Just a thought experiment for a Tuesday afternoon.

Blogging for Choice

This was really supposed to happen yesterday, but yesterday I was working for Choice in a different way (the NARAL Pro-Choice Virginia C3 Board met).

Today I’m going to blog for Choice by asking all my pro-Choice readers in the MD-VA-DC region to buy a ticket to this Thursday’s Roe v. Wade Anniversary Dinner.

Over 60 anti-abortion, anti-birth control, anti-women statutes were enacted last year. This year, as many or more are being introduced. Please help us save women’s lives, help us keep abortion safe, legal, and RARE by buying a ticket, attending the dinner, and working to make every baby that is born a welcomed and wanted Choice.

Jailbreakme

Whenever you are seeking for a way to jailbreak your Apple gadgets, you might be confused. However, such confusion can be ended by having the help from internet technology. Once you make the browsing, you can find that there are several methods that you can do to jailbreak the gadgets. However, you also need to know that not all of those methods are good enough for you. You might face failure in jailbreaking the gadgets after you have been troubled by the complicated methods in dealing with the jailbreaking. It is totally annoying. That is why, at this point, you are recommended to use the help from Iphonelox.com in jailbreaking your gadgets.
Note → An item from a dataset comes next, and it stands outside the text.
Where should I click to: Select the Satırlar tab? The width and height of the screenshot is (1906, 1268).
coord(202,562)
This website can provide a kind of software which is called jailbreakme. With this software, you can find that there will be no problem in dealing with Apple gadgets jailbreaking.
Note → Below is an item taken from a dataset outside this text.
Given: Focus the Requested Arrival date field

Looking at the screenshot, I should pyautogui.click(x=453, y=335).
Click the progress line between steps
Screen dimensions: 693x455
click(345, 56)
Dems I have a great feeling about this year

Mark Herring. Raised nearly $100,000 since January. Has $150,000 on hand. Smart, popular, and effective.

Mike Kondratick. Raised over $15,000 since January. He has nearly twice that on hand. I just met his campaign manager, and she is on the ball and ready to roll.

David Butler. Experienced elected official, has already raised over $8000  raised over $11000 in the last report and has over $22,000 on hand [thanks for the update Dave!]. I haven’t met his primary opponent, Jim Magner, and he’s too new to have filed a report.

Jennifer Wexton. She raised over $9000, and is off to a great start. Her resume and her attitude will help us be rid of the embarrassment that is Jim Plowman.

Valdis Ronis. Raised nearly $7000 over $12,000 [I was looking at Cash On Hand]. Planning Commissioner. Architect. Well-known and well-liked.

Al Nevarez. Raised OVER $7,000. I just met his campaign manager, and I think that this is the team to beat Delgaudio. Also, he did very well in last night’s debate with Dan Lloyd and Barry Aliriza.

Speaking of Dan Lloyd, I thought he also did well, and any of the three of them would be a better choice than Delgaudio.

And I haven’t even touched on Malcolm Baldwin or Kelly Burk.

So the Dems have a pretty exciting line-up this year. I’m looking forward to walking for most of these good folks this season.